▸ TASKS AND EXERCISES
**a)** Using the article on the FDA approval of Epclusa, decide whether each statement agrees with it: (i) Epclusa is taken by mouth; (ii) the FDA issued its press release on the drug in July 2016; (iii) for patients with decompensated cirrhosis, Epclusa is recommended together with ribavirin. Answer yes or no for each and quote the words of the article that settle it.
**b)** Proceed with the article on the FDA approval of Epclusa, picking up after its final sentence.

▸ SELECTED PASSAGE
================================

The US Food and Drug Administration (FDA) has approved a new antiviral drug to treat chronic cases of hepatitis C which functions by attacking hepatitis C virus (HCV) strains.  In its press release on June 28, 2016, FDA stated the new HCV drug, Epclusa, will be a pioneer drug in this field.

Manufactured and marketed by Gilead Sciences, Inc, of Forster City California, Epclusa is a fixed-dose drug which is a combination of two drugs, sofosbvir and velpatasir, used in a 4:1 volume.  Following the drug approval, the stocks of Gilead Sciences, Inc saw a rise which is likely to attract investors as well.

The orally administered tablet is recommended for adult patients of HCV with and without advanced liver disease, known as cirrhosis. However, Epclusa is recommended to be used in combination with another HCV drug ribavirin for patients who suffer from decompensated cirrhosis which is characterized by moderate to severe cirrhosis. .

The cure rate of 90% is hoped to further improve with the use of Epclusa as it penetrates six HCV viral genomes to hinder their activity. In this regard, Edward Cox, MD, director of the Office of Antimicrobial Products in the FDA’s Center for Drug Evaluation and Research commented, “This approval offers a management and treatment option for a wider scope of patients with chronic hepatitis C.”

================================

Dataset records
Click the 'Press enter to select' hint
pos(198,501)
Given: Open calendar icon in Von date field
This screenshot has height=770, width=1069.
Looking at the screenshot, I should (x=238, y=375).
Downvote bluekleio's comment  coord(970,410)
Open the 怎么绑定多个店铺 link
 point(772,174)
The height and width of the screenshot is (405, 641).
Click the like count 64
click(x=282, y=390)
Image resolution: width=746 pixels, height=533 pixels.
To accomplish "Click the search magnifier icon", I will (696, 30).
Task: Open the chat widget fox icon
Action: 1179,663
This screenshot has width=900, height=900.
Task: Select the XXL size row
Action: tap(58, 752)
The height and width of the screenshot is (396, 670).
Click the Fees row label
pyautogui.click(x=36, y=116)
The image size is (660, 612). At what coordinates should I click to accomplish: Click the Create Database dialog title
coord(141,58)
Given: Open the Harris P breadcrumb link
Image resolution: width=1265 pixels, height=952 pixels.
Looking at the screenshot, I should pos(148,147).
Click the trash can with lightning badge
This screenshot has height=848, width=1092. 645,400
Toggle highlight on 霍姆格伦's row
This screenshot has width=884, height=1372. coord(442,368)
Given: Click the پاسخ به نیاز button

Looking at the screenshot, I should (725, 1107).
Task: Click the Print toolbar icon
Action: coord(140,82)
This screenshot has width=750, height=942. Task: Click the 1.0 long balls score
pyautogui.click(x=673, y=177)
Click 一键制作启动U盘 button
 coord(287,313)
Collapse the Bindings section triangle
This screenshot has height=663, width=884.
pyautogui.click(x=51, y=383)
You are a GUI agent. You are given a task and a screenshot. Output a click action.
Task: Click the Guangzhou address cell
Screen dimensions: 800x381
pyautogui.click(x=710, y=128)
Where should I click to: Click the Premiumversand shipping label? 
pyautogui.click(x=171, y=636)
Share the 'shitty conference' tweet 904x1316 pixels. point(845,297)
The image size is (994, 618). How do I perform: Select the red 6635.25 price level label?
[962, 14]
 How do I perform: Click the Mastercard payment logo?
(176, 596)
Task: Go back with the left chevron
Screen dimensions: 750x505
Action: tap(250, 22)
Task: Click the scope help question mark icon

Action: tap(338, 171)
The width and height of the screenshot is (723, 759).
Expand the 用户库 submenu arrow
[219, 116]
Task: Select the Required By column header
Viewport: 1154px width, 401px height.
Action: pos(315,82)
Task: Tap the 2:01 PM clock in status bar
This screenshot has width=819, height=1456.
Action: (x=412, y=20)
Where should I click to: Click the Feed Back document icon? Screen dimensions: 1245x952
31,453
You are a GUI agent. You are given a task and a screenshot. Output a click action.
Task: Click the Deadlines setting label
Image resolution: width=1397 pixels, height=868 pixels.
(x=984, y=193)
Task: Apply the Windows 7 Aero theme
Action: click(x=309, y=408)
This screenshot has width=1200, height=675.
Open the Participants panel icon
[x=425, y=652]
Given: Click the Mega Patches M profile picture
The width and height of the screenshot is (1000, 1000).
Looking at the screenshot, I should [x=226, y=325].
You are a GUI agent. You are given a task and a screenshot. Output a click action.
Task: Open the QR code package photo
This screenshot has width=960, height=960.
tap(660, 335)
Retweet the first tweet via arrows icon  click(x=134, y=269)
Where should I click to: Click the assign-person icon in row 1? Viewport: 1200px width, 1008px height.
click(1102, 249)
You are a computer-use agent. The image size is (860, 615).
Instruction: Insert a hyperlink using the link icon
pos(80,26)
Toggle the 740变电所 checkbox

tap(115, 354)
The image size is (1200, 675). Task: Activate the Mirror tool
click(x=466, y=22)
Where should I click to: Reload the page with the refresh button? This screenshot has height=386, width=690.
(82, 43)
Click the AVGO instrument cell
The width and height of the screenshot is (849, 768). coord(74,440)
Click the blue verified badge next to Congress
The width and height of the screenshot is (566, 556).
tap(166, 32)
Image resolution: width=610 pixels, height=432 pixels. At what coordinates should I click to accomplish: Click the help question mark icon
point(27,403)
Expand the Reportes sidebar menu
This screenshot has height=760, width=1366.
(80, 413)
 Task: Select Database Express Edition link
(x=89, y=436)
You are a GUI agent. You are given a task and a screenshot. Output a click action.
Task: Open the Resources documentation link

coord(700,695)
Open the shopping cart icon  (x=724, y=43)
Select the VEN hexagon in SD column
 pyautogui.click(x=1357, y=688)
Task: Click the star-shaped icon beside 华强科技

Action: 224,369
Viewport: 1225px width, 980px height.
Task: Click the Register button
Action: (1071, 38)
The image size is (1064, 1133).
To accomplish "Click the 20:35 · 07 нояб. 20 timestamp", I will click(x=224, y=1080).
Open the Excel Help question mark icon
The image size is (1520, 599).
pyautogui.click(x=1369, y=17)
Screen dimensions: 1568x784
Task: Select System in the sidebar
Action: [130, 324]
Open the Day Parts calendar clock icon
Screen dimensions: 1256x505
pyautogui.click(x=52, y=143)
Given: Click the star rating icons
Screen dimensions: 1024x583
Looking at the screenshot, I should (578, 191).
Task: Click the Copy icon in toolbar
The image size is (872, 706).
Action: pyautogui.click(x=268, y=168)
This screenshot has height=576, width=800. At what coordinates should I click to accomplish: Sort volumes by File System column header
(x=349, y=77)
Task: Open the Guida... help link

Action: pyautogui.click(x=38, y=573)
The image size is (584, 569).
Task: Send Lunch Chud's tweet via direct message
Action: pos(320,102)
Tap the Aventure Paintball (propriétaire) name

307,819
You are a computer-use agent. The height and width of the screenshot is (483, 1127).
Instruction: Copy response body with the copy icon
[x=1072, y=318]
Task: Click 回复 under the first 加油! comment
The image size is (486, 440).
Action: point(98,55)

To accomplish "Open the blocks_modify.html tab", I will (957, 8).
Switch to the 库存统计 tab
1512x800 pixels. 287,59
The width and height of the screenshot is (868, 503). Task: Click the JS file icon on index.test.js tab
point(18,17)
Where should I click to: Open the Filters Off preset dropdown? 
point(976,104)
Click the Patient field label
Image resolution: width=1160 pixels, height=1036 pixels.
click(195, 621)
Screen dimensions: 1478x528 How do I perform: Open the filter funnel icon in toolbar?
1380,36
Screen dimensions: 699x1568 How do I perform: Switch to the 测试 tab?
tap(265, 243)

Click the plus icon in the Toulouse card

================================

▸ ANSWERS BY TASK
**a)**
(i) Yes: "The orally administered tablet is recommended for adult patients of HCV"
(ii) No: "In its press release on June 28, 2016"
(iii) Yes: "Epclusa is recommended to be used in combination with another HCV drug ribavirin for patients who suffer from decompensated cirrhosis"

**b)**
Amongst the targeted viral strains, FDA discovered about 75% American patients of HCV have contracted HCV genotype 1, for about 20-25% patients genotypes 2 and 3 come into play while in a very small population of patients, viral genotype 4, 5 and 6 are present. With the approval of Epclusa, even rarely occurring strains of HCV will be targeted.

Hepatitis C is classified as one of the leading causes of liver dysfunction which affects 130-150 million people globally. The virus that leads to serious hepatitis C virus-related liver problems such as cirrhosis and liver cancer claims about 500,000 lives annually. It is a bloodborne disease which spreads from one person to another through unscreened blood transfusion, sharing of injection syringes and the use of non-sterilized medical equipment. Although the virus can lead to serious symptoms; if antiviral medication is taken on time, the condition can be cured in 90% of cases.

Epclusa works efficiently against Hepatitis C by making use of the action mechanisms of sofosbuvir and velpatasvir, simultaneously. Sofosbuvir inhibits the activity of HCV NS5B RNA-dependent RNA polymerase which is crucial for viral replication. It also adds uridine analog triphosphate to the viral RNA which acts at a chain terminator for the viral nucleotide sequence. On the other hand, velpatasvir is an inhibitor of HCV NS5A protein which is important for viral genome replication.

Prior to gaining FDA approval, the drug safety and efficacy was observed in three Phase 3 clinical trials with 1,558 participants who took the drug for 12 weeks for their condition. The results were very successful, as 95-99% of the blood tests taken after 12 weeks detected no traces of the virus.

Additionally, 267 patients out of all patients suffered from decompensated cirrhosis. Of these 267 patients, 87 participants were given Epclusa in combination with ribavirin for 12 weeks. Amongst them, 94% cases showed no presence of the virus in the blood test.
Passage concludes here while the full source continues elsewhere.